Fairfax, 39, who is black, was a rising Democratic star. He has clung onto his post along with Gov. Ralph Northam and Attorney General Mark Herring after they both admitted to wearing blackface years before they sought political office.

“Meredith Watson is gratified that the Virginia General Assembly has announced their intention to hold hearings, and she looks forward to testifying at this forum,” Watson’s attorney Nancy Erika Smith said in a statement Friday. “It is our understanding that the hearing will be public and televised and that Ms. Watson, Dr. Tyson and Lt. Governor Fairfax will all testify under oath and be subject to the same rules and requirement, including our right to present witnesses and corroborators.”

Watson claims Fairfax raped her in 2000 when the two were students at Duke University.

She came forward after Tyson, a political science professor at Scripps College and visiting fellow at Stanford University, alleged Fairfax sexually assaulted her in 2004 at a Democratic convention in Boston. Although Tyson said the encounter was consensual at the start, she said Fairfax forced her to perform oral sex on him against her will.

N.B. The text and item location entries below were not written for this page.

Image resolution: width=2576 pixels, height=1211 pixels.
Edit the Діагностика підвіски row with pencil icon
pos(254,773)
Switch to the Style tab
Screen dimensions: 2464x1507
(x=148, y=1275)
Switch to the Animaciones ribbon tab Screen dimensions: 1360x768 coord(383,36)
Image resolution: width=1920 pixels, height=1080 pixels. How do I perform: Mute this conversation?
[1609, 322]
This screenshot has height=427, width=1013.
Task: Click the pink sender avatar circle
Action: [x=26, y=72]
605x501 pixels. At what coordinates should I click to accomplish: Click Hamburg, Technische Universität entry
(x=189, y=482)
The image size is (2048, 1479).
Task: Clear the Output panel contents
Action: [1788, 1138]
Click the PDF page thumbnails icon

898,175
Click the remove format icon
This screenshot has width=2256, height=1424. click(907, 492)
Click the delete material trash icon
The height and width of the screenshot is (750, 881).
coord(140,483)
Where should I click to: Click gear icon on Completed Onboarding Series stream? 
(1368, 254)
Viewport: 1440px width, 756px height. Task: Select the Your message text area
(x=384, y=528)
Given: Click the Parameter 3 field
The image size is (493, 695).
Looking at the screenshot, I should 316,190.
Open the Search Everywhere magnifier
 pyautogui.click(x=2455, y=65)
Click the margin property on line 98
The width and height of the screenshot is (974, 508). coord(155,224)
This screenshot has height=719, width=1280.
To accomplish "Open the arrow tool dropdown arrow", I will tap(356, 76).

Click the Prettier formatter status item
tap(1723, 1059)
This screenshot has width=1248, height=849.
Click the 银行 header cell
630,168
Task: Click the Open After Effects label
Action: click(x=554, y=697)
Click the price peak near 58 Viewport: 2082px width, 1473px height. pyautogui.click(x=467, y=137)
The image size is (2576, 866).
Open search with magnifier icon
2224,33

Watson had urged the Virginia General Assembly to hold a public hearing on the matter, voicing her frustration with calls for an investigation rather than a hearing.

“Such ‘investigations’ are secret proceedings, out of the public eye, leaving victims vulnerable to selective leaks and smears. And we all know how such investigations end: with ‘inconclusive results,'” Watson wrote in an op-ed for the Washington Post.

“My privacy has already been violated, yet I am still willing to testify publicly under oath,” she said. “Tyson has made the same offer. Our plea to the Virginia General Assembly to require the same of Fairfax has been met with inaction.”